It was ugly. Like, really ugly. Washington and UCLA players were allowed human movement only long enough to get back up and down the floor, at which point a foul would be called, nearly without exception, it seemed, the officials adhering as strictly as possible to the NCAA’s emphases against physical contact.

The game had no rhythm, no flow. Too many fouls, too many free throws. It lasted far too long, a game that tipped off at 8 p.m., cannonballed into two ridiculous overtimes – thank Bryce Alford and his two clutch 3-pointers for that – and did not end until the clock read 10:49.

But it ended with the Huskies ahead. They won 96-93 against No. 25 UCLA (9-5) in a Pac-12 opener.

And they might have put this one away earlier if they hadn’t allowed two enormous 3-pointers to Alford, one at the end of regulation and one at the end of the first overtime.

Washington (9-4) finally forced separation in the second overtime, when Andrew Andrews, who led UW with 35 points, made a 3-pointer then dunked in transition following a turnover to give the Huskies a 90-85 lead. David Crisp later hit a 3-pointer with 38 seconds left to give UW a four-point lead, and after Isaac Hamilton drove and missed a potential game-tying shot in the final 10 seconds, UW freshman Matisse Thybulle made one free throw to give the Huskies a three-point lead.

This time, they fouled Alford with 1.8 seconds left.
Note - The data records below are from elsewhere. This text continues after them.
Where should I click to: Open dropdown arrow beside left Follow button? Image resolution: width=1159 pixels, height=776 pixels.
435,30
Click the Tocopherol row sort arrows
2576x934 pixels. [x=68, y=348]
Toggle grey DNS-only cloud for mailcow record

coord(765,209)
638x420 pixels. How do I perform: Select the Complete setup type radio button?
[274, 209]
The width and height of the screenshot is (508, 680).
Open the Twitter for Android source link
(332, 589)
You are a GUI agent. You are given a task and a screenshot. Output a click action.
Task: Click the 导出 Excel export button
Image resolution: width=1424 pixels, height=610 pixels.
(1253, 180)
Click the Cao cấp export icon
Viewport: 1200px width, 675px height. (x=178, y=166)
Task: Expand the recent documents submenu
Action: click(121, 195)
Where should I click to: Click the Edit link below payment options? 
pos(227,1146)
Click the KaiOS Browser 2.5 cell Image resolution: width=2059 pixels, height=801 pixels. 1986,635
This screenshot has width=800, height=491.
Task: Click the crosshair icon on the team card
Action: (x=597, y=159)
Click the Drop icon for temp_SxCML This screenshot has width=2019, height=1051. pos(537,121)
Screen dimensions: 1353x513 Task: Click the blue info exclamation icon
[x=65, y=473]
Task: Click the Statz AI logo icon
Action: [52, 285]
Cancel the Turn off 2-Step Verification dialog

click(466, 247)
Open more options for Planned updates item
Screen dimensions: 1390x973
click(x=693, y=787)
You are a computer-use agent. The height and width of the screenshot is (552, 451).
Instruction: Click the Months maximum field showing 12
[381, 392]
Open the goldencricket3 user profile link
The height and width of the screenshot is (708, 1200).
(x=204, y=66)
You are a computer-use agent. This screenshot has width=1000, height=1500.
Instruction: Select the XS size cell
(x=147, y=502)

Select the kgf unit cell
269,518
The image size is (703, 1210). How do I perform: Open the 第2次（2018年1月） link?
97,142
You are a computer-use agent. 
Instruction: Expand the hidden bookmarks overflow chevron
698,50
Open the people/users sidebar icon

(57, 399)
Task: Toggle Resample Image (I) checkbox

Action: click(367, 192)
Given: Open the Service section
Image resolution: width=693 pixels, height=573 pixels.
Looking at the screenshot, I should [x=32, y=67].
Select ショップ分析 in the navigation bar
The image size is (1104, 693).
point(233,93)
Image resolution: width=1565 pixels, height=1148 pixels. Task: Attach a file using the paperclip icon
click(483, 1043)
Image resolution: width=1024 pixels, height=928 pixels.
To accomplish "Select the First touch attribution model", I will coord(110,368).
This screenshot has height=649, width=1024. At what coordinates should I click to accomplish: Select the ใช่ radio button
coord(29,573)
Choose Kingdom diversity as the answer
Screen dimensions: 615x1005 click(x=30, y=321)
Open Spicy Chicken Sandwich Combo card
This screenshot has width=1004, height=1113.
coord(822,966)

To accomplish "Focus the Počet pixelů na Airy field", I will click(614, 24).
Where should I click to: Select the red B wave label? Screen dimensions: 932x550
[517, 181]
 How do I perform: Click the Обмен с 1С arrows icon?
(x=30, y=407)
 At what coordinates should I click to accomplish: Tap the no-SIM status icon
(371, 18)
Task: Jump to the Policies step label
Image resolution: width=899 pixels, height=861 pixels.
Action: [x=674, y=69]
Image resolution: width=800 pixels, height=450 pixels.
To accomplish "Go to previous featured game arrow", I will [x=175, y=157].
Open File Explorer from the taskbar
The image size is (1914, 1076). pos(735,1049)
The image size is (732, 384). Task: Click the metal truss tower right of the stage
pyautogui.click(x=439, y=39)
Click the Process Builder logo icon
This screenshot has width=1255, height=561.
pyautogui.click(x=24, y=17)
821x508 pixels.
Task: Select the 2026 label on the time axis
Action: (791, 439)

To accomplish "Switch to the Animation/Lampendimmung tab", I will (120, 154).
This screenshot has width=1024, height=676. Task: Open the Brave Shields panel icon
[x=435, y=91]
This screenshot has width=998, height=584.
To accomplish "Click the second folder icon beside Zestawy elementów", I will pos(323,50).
He made the first free throw, tried to miss the second but made it anyway, and the Huskies escaped with the win.

The officials called 64 fouls total.

Stanford 70, (21) Utah 68, OT: Rosco Allen scored five of his 17 points in overtime after banking in the tying basket with 10.5 seconds left in regulation, and the Cardinal (8-4) took advantage of many missed free throws to beat the Utes (11-3) in the Pac-12 opener for both schools.

The Utes got one final play with seven seconds left and Lorenzo Bonam drove and traveled.

Utah – the best free-throw shooting team in the conference coming in at 73.2 percent – missed four free throws in the final 18.9 seconds of regulation.

Cal 79, Colorado 65: Jordan Mathews matched his season high of 22 points and made five 3-pointers in the second half as the Golden Bears (11-3) beat the Buffaloes (11-3) in a conference opener at Berkeley, California. It was Mathews’ second straight game with five 3s.